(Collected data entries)
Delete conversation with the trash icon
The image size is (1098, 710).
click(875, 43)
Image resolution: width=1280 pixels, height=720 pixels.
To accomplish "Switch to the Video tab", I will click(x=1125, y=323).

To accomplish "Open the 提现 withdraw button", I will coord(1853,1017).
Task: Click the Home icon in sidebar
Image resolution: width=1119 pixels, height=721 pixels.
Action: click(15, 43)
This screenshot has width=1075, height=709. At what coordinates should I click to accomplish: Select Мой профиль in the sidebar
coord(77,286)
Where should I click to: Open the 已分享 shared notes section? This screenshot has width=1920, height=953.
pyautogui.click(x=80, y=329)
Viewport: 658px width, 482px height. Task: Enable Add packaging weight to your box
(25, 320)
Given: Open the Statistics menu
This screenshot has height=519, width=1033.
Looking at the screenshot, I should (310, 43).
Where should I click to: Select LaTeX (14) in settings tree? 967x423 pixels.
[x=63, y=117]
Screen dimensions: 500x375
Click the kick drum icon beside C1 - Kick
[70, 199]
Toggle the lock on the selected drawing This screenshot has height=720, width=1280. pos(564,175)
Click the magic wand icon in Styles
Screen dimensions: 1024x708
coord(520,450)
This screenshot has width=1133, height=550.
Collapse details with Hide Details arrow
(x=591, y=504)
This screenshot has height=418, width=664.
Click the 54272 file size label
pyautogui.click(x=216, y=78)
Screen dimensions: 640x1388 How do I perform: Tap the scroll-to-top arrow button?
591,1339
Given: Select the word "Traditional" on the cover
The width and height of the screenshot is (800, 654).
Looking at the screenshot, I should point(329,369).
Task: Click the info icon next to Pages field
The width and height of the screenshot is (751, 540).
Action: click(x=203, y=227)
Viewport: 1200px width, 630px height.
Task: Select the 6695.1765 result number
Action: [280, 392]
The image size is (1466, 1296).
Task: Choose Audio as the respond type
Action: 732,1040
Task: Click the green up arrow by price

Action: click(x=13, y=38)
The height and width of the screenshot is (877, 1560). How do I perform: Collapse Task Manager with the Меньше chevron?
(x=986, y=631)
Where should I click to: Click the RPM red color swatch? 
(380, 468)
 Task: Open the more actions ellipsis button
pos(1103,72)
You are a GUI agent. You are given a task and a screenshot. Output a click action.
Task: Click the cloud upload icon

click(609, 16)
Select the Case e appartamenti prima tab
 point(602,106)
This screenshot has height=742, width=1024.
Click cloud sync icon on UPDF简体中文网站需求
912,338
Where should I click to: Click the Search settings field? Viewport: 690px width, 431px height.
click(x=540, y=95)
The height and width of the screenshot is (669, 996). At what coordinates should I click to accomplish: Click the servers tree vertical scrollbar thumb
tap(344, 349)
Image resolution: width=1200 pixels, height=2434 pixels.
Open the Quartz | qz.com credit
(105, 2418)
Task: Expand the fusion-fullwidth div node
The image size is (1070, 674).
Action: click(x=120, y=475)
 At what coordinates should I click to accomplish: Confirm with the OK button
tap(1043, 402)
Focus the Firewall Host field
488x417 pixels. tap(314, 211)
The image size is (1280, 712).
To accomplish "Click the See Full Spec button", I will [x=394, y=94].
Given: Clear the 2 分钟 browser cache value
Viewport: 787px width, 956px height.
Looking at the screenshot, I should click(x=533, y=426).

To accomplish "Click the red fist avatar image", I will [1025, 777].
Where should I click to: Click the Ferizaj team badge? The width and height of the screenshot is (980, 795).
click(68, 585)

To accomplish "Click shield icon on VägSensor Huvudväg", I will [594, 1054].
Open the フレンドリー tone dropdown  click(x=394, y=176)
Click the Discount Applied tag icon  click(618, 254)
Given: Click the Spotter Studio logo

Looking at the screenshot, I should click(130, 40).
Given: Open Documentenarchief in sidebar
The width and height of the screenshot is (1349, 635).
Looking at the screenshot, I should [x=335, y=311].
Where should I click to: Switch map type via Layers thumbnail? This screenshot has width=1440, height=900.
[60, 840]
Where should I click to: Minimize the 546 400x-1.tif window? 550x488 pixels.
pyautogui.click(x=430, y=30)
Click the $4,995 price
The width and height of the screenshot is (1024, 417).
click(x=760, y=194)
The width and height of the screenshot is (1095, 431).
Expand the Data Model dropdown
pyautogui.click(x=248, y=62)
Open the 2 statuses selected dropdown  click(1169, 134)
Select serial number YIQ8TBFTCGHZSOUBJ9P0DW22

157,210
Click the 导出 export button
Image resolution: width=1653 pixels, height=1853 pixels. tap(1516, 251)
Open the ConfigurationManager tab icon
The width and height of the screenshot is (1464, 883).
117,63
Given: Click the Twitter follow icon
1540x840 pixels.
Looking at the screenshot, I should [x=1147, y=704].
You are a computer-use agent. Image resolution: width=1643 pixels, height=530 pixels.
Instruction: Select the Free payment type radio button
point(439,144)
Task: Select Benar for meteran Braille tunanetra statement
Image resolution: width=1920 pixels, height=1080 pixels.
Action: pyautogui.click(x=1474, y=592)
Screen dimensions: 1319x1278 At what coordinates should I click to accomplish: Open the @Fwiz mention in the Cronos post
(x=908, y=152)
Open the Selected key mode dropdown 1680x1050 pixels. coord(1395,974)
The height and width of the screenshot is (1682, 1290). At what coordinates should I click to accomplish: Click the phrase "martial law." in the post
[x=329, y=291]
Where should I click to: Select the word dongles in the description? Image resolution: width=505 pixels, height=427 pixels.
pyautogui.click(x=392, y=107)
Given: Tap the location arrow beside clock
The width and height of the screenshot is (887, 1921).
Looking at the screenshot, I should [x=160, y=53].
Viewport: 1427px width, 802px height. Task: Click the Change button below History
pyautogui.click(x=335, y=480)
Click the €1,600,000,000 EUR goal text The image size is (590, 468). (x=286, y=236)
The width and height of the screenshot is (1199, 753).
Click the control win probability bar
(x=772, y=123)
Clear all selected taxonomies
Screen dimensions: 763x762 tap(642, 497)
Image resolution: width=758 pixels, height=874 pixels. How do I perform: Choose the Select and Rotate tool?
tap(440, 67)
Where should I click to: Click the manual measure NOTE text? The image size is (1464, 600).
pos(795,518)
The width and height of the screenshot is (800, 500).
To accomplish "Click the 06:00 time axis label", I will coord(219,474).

* **Work request**: Using the entries above, copy exactly the lines from the one containing "Where should I click to: Click the manual" through the last, both included.

* **Result of this exercise**:
Where should I click to: Click the manual measure NOTE text? The image size is (1464, 600).
pos(795,518)
The width and height of the screenshot is (800, 500).
To accomplish "Click the 06:00 time axis label", I will coord(219,474).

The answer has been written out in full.